How do you make sense of the GBPUSD?
Looking at the daily chart, the pair has been trading up and down in May (and going back to April). It is not pretty.
Drilling down to the hourly chart, there is the same up and down chop. Is there more info traders can use? Sure.
In my recent technical posts for the GBPUSD, I have been breaking up the ranges into boxes. The recent box (Red Box) has a low at 1.2860 and high of 1.2987. The last 14 days has mostly traded between those extremes. At the high there has been three peaks near the high extreme a 1.2987. On the downside, the 1.2860 area has 7 different swing lows. There have been 3 moves below the 1.2860 level over the last 14 trading days (red shaded areas in the chart below) but each has failed fairly quickly.
So off the hour chart, the Red Box is defined. Today, traders leaned against the 1.2860 low - buying at 1.2864. I would expect stops on a break of the level if breached. Buyers on the dip are winning. The price is trading 1.2900 currently.
Is there anything in between the two extremes?
On the hourly above, the 100 and 200 hour MAs come in at 1.2904 and 1.2209 respectiely. If the price can get above, it should stay above if the bulls want to take control. If it fails - like it did on the move higher today, look for the buyers to switch to sellers on that failure. It is simply what comes with the territory of this consolidation phase. Traders need to protect themselves. They will use technical levels to work through the fog. We are currently testing the 100 hour MA (blue line).
Anything from the 5- minute chart?
When the market chops, drilling to a shorter time frame can show what the market is feeling. Sometimes it gives clues as to the bias (even if the bias does change).
Looking at the chart, the GBPUSD is trading near the 100 hour MA (as per above) and also the 100 and 200 bar MAs on the 5-minute chart (see blue and green lines). At the 200 hour MA at 1.29209 (see overlay green line on the chart below), the market has tried to break above that MA line, and stay above, but when the break fails, the buyers lose interest (or so it seems).

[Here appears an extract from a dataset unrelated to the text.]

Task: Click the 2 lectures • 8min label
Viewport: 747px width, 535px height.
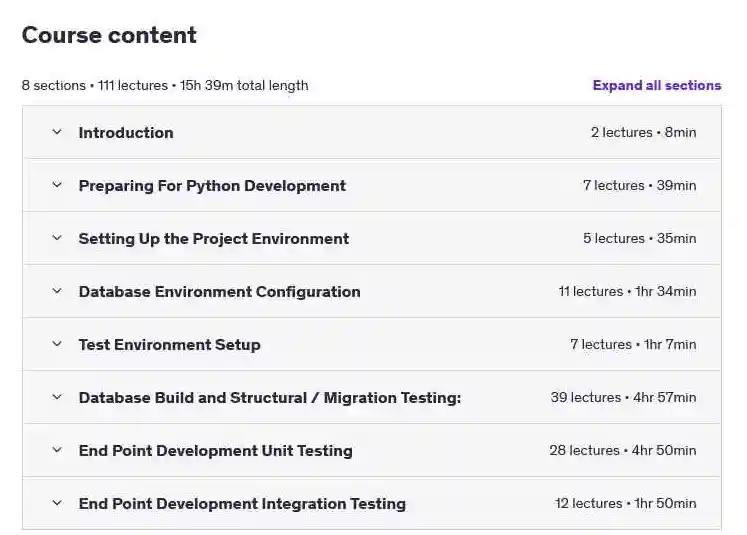Action: [643, 132]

In summary, the GBPUSD chops and that makes trading touch. However, "on the wide" there is support at 1.2860 and resistance at 1.2986 (the Red Box on the hourly).
In between sits the 100 and 200 hour MAs (at 1.2904 and 1.29209 currently) which have recently seen moves above the 200 hour MA fail (yesterday and today).
As a result, those MAs are a resistance area for those who want to sell.
For bulls/buyers, the price needs to get and stay above each MA line and stay above if we are to make a run at the higher extreme again. If there is a failure on a break higher, don't expect the buyers to hang around. The last two times failed. It can happen again. Traders don't trust choppy markets and they tend to use the technicals to show their distrust.